Our bodies don’t belong to strangers in stores or online. They belong to us. We get to do with them whatever makes us happy, whether that means dyeing your hair fuchsia, shaving it all off, having 22 tattoos or 32 piercings. Or just something as simple as wearing shorts  This is true whether we’re a random unknown person or even a celebrity, although at least celebrities go into it knowing the cost. It is still fucked up, but it’s an unfortunate part of the job, and in many cases the publicity turns into profit, even if it’s unfair or undesired. For us just doing our regular grocery shopping, there’s no “perk”to being photographed by a stranger and turned into a joke.

This world we live in where it’s become not only okay, but often encouraged, to take photos of strangers for the sole purpose of mockery is shit. I think that any one of us could, for any number of reasons we can’t necessarily conceive of, wind up on one of these sites.
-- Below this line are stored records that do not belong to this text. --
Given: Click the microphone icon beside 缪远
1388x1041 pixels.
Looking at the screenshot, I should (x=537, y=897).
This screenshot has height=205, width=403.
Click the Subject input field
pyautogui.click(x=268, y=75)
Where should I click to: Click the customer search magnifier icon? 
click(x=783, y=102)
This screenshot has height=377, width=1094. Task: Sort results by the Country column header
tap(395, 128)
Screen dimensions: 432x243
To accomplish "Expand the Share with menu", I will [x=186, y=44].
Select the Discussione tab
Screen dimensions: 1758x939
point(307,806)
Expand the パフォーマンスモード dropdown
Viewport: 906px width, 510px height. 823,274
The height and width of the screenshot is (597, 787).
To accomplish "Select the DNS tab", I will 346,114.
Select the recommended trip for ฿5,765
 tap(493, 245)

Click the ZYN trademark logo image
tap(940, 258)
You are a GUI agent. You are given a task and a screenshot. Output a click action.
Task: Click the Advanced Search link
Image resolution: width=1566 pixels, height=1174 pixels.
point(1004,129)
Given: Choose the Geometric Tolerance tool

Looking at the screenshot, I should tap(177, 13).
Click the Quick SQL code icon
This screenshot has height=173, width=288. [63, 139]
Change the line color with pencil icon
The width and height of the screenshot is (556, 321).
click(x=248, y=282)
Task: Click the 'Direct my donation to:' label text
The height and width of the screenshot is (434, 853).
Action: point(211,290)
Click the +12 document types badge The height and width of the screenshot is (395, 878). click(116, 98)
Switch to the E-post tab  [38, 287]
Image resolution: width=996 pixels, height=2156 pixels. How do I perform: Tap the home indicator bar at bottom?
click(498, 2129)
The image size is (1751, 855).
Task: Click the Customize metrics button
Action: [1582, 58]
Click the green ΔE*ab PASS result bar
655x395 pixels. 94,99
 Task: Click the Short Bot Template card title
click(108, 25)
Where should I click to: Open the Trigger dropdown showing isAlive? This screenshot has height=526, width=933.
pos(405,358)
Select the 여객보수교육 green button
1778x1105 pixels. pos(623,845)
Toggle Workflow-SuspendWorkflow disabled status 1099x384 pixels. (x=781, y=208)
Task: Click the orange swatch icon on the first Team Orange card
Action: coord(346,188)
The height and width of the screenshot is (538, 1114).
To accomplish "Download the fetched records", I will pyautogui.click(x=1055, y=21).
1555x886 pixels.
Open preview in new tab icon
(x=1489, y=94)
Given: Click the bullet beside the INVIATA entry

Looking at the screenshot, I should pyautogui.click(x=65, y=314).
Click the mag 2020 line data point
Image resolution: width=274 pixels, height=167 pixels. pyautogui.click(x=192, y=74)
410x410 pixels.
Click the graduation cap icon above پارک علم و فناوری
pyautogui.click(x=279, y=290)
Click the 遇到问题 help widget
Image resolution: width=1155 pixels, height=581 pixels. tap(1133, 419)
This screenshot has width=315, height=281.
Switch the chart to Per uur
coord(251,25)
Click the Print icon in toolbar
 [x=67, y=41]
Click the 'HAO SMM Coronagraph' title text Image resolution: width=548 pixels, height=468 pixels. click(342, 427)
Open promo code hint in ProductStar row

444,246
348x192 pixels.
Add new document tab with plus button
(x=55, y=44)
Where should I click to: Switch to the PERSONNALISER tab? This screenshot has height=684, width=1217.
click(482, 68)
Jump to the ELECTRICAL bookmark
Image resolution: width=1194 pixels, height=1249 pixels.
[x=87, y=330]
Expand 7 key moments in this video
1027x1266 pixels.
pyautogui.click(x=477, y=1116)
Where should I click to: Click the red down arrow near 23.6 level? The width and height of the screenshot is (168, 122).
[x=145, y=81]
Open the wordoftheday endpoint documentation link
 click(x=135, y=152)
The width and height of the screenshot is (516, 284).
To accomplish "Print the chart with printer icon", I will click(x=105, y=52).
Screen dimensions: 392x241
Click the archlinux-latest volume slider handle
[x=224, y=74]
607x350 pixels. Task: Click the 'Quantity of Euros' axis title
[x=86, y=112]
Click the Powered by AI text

Whether it’s because we’re shopping in our pajamas because we’re sick and don’t give a fuck and just wanna get what we need and get out, or because we want chocolate and don’t buy into the BS that a fat person isn’t allowed to eat chocolate, or we have crazy colored hair that someone thinks is “weird” or we have a lot of piercings or we have a tattoo that someone thinks is dumb or we’re mentally ill and have no idea where we are, let alone what we’re wearing… it could happen to any one of us.

You could very easily someday be the person being laughed at. So next time you mock someone try – just try – to put yourself in said person’s shoes. Because while some people manage to take their unintended internet fame (though these cases usually involve people who put themselves or a family member online in the first place, like David After Dentist or Charlie Bit Me) and turn it into something positive, others contemplate suicide or experience serious mental health struggles.